**Excerpted passage:**
——

For instance, to give an illustrative example, a way to measure this phenomenon is to think of it like an investment: a carbon investment where we emit some carbon today in order to save more carbon from being emitted in the future.
“The term for this is CROI (carbon return on investment) and here is where it gets interesting… for batteries as a whole to reduce the most net carbon we should try and maximise the CROI of every battery cell produced. If we produce a battery cell and never use it, its CROI will be zero, and it will end up making climate change worse. On the other hand, if we fully use the battery cell to reduce carbon, its CROI will be strongly positive, mitigating climate change,” said Pratt.
From an economic perspective
According to Kirby, total vehicle sales for 2022 will continue the post-lockdown recovery and settle at 540,000 at the end of the year. The breakdown for this year’s forecast includes 334,800 Passenger models, 178,198 Light Commercial Vehicles (LCV) as well as a total of 27,002 Medium and Heavy vehicles.

——

**Goals:**
[1] From the passage on battery carbon and vehicle sales, list every vehicle sales figure given in the 2022 forecast.
[2] Render this sentence from the passage on battery carbon and vehicle sales in Spanish: "According to Kirby, total vehicle sales for 2022 will continue the post-lockdown recovery and settle at 540,000 at the end of the year."
[3] Pick up the passage on battery carbon and vehicle sales after its final sentence and keep writing.

**Material provided:**
——

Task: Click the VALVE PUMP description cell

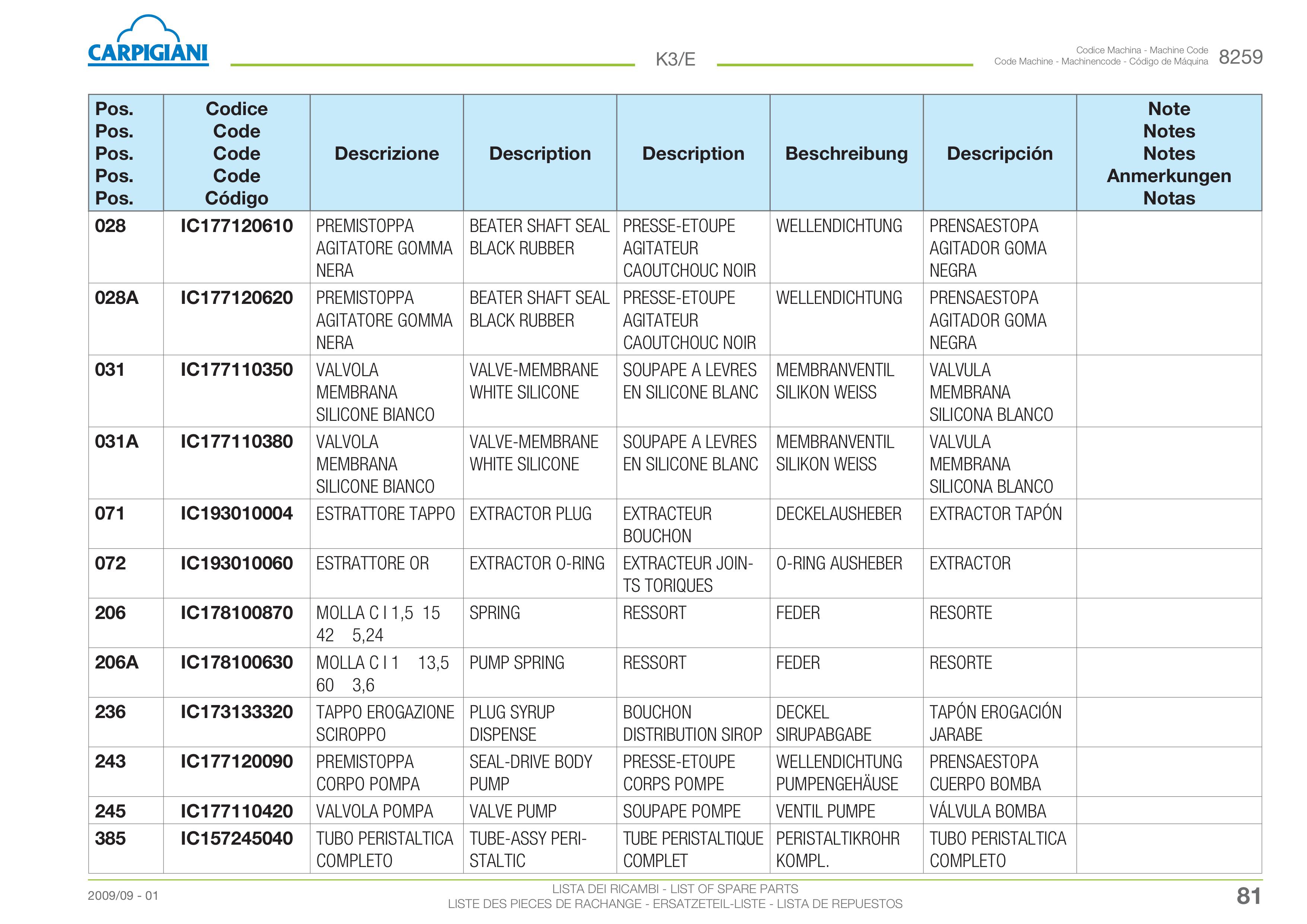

——

**In response:**
[1]
540,000
334,800
178,198
27,002

[2] Según Kirby, las ventas totales de vehículos en 2022 continuarán la recuperación posterior al confinamiento y se situarán en 540.000 al final del año.

[3]
“The extrapolation (540 000 units) is based on a variety of socio-economic factors that do not bode well for the local motor industry, including the rising interest rate cycle, the strain taken by the agricultural sector due to heavy rainfall, the muted tourism recovery as well as possible market instability owing to ANC leadership elections and NBF wage negotiations,” says Kirby.
He concluded that this forecast was “constrained” and that the industry could even sell more vehicles if the economy performed better than expected or if issues in the automotive supply chains were to be resolved.